═══ Exercise data ═══
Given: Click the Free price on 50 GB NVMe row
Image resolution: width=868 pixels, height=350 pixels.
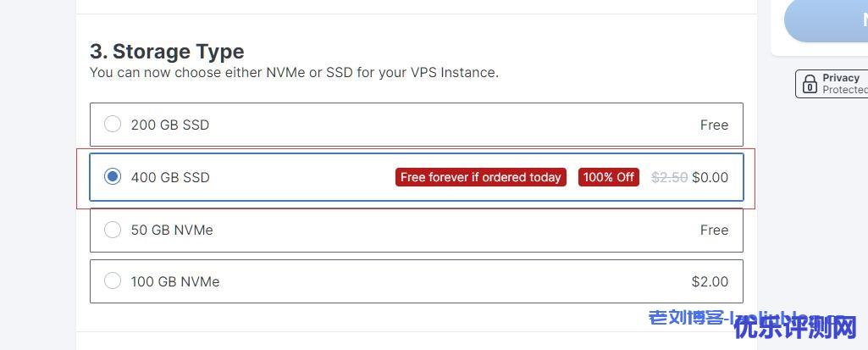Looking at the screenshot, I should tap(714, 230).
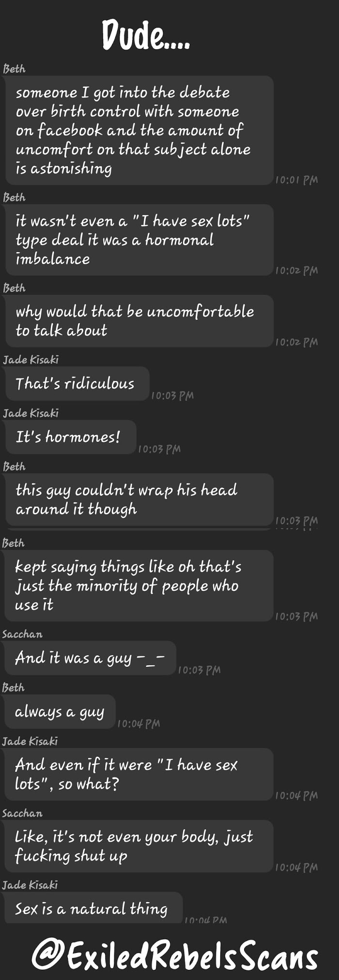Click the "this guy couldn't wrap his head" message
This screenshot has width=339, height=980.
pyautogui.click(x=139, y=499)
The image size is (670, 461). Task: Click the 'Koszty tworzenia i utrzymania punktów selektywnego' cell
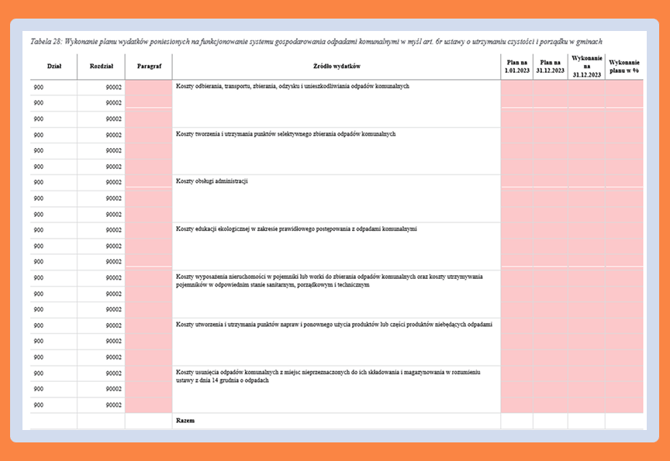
═══
Retype all of the entries exactly as written, leaving out any images.

Given: Click the Free price on 50 GB NVMe row
Image resolution: width=868 pixels, height=350 pixels.
Looking at the screenshot, I should tap(714, 230).
Click the "this guy couldn't wrap his head" message
This screenshot has width=339, height=980.
pyautogui.click(x=139, y=499)
The image size is (670, 461). Task: Click the 'Koszty tworzenia i utrzymania punktów selektywnego' cell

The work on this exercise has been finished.